Minha mãe, vendo que elas se aproximavam, fez um último gesto para eu seguir, ir embora, zarpar dali. Após muita hesitação e desconfiança anteriormente, resolvi obedecê-la, mas completamente incerto do que sucederia. A escada estava íntegra, os degraus nem sequer rangeram a meus apressados passos. Não houve interrupção novamente na câmara de entrada do decrépito prédio. Nenhuma alma para encerrar meu aterrador check in naquela casa maligna. Minha mãe seria atacada pelas demais funcionárias? Minha mãe fazia parte daquele plano? Eram traficantes? Que tipo de práticas ou cultos ali realizavam? A noite estava cerrada, a umidade crescente tornava até o próprio solo escorregadio quando ganhei novamente as largas calçadas da rua, os terrenos baldios em volta formulando uma escuridão espessa, rompida a distantes postes e a iluminação de raros prédios, que começavam seu aglomerar de estruturas urbanas conforme eu avançava e o resfolegar representava o esforço praticado pelos passos em desabalada corrida.

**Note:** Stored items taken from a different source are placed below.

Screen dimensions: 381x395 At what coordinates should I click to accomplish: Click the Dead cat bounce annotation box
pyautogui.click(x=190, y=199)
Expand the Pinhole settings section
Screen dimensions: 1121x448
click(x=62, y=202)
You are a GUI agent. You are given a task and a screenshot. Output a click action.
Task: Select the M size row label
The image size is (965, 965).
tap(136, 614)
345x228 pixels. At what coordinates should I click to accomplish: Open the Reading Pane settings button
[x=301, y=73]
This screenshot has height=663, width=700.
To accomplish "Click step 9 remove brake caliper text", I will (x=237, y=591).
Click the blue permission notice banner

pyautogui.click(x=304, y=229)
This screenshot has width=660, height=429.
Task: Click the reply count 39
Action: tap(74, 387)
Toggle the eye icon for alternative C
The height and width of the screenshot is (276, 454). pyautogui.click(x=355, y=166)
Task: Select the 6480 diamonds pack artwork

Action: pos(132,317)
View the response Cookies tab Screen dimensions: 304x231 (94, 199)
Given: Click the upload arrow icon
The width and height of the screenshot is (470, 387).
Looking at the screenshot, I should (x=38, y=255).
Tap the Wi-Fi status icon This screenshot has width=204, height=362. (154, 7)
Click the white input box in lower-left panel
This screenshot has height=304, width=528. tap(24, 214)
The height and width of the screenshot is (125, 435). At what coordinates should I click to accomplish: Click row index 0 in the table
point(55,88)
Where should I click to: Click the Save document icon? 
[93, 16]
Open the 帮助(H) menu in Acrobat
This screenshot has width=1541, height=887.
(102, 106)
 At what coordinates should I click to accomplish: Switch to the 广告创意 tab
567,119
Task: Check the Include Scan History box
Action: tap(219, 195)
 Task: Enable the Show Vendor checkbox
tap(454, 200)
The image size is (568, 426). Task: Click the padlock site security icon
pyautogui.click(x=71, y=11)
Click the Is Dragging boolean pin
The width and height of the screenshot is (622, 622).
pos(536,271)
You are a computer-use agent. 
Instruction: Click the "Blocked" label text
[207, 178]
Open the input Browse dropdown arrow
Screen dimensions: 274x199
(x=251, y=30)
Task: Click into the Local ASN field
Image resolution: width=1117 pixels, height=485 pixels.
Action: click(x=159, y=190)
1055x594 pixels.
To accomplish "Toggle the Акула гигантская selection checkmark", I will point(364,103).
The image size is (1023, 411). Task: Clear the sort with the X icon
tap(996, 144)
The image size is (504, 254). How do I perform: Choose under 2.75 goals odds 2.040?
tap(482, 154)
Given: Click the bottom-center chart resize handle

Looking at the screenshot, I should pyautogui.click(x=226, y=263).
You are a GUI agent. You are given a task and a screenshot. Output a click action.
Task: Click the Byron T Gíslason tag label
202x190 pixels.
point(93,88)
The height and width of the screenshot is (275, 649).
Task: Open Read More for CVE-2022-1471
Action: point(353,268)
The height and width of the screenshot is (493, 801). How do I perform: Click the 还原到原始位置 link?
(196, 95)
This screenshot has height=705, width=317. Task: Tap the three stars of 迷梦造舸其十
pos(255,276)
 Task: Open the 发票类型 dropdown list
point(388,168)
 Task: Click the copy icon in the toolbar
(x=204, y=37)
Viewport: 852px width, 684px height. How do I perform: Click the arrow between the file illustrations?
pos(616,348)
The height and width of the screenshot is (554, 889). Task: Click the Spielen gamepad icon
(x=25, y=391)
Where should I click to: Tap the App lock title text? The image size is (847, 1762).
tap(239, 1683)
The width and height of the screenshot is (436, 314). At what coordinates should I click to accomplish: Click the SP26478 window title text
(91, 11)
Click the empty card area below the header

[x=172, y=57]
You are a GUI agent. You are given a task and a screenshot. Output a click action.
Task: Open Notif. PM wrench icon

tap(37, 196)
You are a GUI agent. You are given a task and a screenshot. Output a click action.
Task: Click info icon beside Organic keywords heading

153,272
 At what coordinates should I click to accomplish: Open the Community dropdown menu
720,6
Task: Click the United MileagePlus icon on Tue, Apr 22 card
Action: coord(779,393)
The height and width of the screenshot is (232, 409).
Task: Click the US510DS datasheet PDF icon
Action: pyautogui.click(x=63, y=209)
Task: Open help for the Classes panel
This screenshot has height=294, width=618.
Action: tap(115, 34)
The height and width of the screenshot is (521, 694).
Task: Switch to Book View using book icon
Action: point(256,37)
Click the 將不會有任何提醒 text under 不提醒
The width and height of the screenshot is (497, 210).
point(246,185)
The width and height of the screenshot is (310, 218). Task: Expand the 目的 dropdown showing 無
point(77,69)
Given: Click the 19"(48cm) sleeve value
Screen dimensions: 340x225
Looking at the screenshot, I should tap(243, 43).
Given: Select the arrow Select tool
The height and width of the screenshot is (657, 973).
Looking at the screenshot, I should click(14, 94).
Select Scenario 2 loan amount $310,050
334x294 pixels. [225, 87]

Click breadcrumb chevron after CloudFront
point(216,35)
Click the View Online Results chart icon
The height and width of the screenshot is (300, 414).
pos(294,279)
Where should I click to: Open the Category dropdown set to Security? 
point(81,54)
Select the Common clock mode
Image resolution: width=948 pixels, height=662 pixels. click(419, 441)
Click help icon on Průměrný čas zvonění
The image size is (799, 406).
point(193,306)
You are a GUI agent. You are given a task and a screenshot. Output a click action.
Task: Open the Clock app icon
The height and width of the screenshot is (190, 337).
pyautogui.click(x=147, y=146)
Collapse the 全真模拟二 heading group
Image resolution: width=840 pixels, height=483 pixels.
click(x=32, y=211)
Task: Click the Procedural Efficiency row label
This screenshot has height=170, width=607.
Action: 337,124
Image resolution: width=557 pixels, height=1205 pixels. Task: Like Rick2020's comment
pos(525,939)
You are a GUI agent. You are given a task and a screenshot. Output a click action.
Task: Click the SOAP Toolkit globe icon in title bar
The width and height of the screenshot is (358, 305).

Nem sinal de meu pai. Queria apenas retomar, de alguma maneira, perdido por aquelas ruas, já sem minha mochila que havia ficado com a representação de minha mãe, o caminho para o hotel. Pegar o restante de minhas tralhas, roupas, sapatos e voltar para o Brasil, sem me atentar ao congresso da promoção vencida pela BABEL. A promoção surgida em bar em que eu bebia solitário e tranquilo, o vencer da promoção, o congresso perfeito em datas logo após o resultado da promoção, minha facilidade com o idioma espanhol para ali congregar-me. Meus pais. Tudo parecia armado, simulacro, falso. Tinha a certeza que voltando para casa, eu não os encontraria na cidade.